● **Stated goal**
Reproduce unchanged every row below, from the row containing "Pravilnika o uvjetovanosti" down to the row containing "Rezolucija o osnaživanju", including both of those rows.

......

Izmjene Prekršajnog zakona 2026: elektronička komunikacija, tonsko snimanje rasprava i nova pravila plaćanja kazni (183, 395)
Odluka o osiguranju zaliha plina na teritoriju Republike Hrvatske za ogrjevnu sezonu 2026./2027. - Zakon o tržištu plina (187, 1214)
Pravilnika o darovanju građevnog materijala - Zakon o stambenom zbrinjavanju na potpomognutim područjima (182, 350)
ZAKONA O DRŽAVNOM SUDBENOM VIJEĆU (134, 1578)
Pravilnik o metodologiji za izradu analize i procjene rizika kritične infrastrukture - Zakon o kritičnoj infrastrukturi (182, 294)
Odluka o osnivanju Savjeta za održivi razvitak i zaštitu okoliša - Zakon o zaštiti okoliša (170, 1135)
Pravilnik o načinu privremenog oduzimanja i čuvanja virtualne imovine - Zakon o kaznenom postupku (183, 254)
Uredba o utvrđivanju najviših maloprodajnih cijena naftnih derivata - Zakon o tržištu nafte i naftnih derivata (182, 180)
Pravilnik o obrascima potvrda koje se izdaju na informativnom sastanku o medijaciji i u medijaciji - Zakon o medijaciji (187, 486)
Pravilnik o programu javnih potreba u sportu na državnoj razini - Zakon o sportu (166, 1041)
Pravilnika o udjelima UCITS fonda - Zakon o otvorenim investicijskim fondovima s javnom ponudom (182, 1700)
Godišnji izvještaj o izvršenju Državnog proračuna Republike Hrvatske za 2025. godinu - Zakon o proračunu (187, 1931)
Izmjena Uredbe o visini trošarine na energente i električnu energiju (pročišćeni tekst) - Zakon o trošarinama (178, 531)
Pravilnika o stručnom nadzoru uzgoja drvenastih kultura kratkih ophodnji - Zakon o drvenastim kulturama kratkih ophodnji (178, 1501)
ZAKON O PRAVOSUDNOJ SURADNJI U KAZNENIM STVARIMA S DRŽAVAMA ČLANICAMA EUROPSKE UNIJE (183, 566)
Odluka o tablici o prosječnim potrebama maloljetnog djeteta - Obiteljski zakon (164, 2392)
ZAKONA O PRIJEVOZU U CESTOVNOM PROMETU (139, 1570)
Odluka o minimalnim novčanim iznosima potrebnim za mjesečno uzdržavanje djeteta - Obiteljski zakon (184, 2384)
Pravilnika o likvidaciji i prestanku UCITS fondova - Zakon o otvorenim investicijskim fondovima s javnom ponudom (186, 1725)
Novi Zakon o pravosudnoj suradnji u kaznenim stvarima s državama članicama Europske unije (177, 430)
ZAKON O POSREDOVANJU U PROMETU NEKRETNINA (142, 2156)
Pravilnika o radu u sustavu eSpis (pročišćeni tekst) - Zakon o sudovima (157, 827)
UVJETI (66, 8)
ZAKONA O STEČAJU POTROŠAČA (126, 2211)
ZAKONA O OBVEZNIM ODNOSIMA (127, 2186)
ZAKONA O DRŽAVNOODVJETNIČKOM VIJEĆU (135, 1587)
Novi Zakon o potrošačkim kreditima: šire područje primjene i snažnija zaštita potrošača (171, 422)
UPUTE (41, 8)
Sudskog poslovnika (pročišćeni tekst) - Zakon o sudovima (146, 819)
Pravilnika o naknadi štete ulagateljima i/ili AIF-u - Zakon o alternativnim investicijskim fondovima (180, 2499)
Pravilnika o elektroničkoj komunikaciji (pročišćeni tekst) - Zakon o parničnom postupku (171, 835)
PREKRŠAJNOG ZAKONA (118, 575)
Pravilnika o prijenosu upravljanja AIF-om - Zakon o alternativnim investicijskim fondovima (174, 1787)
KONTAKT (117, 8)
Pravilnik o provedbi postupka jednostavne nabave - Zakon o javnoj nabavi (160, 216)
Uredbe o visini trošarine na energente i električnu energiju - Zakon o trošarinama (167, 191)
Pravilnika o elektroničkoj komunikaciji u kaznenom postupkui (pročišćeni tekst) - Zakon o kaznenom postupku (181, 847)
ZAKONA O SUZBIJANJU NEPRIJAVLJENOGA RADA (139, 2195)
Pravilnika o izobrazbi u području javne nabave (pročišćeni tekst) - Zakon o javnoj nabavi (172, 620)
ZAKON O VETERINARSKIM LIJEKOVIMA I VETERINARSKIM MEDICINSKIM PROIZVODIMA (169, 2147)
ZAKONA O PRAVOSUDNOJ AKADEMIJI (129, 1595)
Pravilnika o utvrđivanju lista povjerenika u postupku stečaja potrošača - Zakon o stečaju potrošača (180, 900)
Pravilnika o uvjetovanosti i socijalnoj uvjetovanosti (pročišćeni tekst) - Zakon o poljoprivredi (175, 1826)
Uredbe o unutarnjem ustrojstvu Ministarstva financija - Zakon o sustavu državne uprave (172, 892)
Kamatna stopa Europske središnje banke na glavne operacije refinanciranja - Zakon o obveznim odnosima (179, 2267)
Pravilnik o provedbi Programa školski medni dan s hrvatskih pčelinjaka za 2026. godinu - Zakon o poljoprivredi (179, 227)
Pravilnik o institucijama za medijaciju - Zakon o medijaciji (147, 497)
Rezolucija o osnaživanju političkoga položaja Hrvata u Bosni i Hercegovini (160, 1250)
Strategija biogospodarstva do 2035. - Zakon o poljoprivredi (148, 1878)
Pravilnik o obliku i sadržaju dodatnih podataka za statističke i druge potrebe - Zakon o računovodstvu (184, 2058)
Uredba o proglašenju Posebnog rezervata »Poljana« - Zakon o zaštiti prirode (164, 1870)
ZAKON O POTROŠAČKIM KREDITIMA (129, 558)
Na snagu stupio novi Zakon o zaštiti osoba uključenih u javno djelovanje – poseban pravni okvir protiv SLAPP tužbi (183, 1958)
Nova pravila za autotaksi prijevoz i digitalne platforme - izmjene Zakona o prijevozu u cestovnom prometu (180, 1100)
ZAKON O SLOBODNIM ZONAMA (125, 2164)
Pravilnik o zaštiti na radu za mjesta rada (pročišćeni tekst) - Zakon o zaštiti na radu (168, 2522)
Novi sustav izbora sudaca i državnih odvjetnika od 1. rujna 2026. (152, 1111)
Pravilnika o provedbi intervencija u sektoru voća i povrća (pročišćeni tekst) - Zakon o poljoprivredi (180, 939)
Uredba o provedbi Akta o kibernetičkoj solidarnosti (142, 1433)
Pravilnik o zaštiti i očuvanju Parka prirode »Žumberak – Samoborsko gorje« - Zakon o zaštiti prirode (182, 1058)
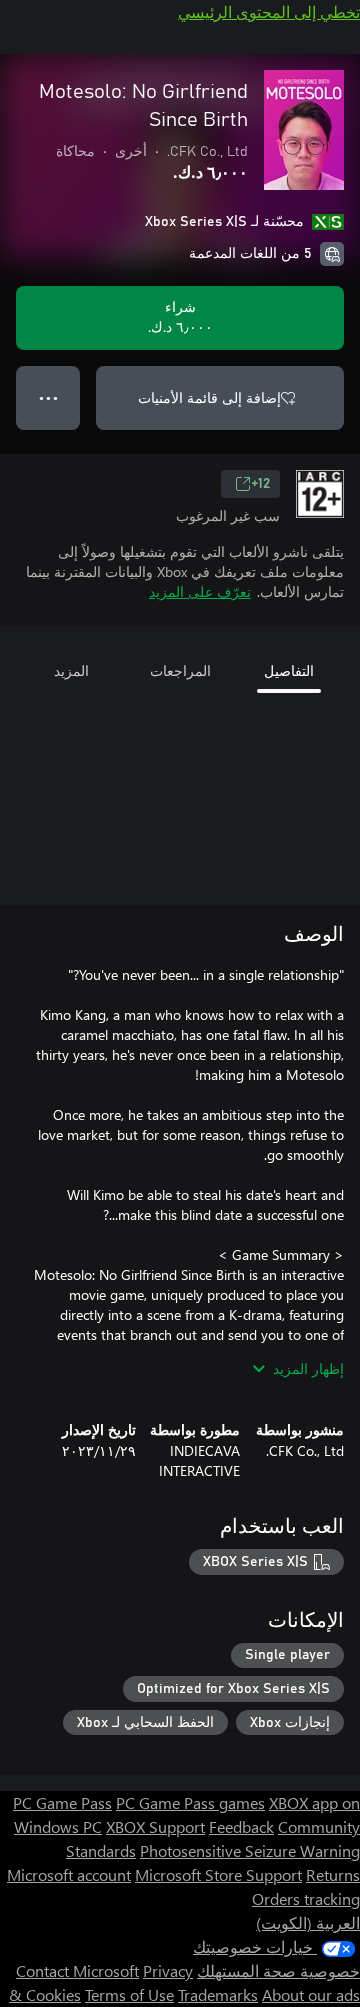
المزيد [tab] (71, 670)
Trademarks (218, 1994)
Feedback (241, 1826)
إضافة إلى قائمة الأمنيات (209, 397)
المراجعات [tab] (180, 670)
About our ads (311, 1994)
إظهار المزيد (308, 1368)
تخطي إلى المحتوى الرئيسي (269, 11)
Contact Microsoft (77, 1970)
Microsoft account (69, 1874)
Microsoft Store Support (218, 1874)
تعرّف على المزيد (200, 591)
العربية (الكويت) (308, 1922)
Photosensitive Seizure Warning (250, 1850)
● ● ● (48, 397)
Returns (333, 1874)
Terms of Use (129, 1994)
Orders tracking (306, 1898)
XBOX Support (155, 1826)
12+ (260, 484)
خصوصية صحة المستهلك (278, 1970)
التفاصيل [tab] (289, 670)
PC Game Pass (62, 1802)
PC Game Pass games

......

● **Answer for the task**
Pravilnika o uvjetovanosti i socijalnoj uvjetovanosti (pročišćeni tekst) - Zakon o poljoprivredi (175, 1826)
Uredbe o unutarnjem ustrojstvu Ministarstva financija - Zakon o sustavu državne uprave (172, 892)
Kamatna stopa Europske središnje banke na glavne operacije refinanciranja - Zakon o obveznim odnosima (179, 2267)
Pravilnik o provedbi Programa školski medni dan s hrvatskih pčelinjaka za 2026. godinu - Zakon o poljoprivredi (179, 227)
Pravilnik o institucijama za medijaciju - Zakon o medijaciji (147, 497)
Rezolucija o osnaživanju političkoga položaja Hrvata u Bosni i Hercegovini (160, 1250)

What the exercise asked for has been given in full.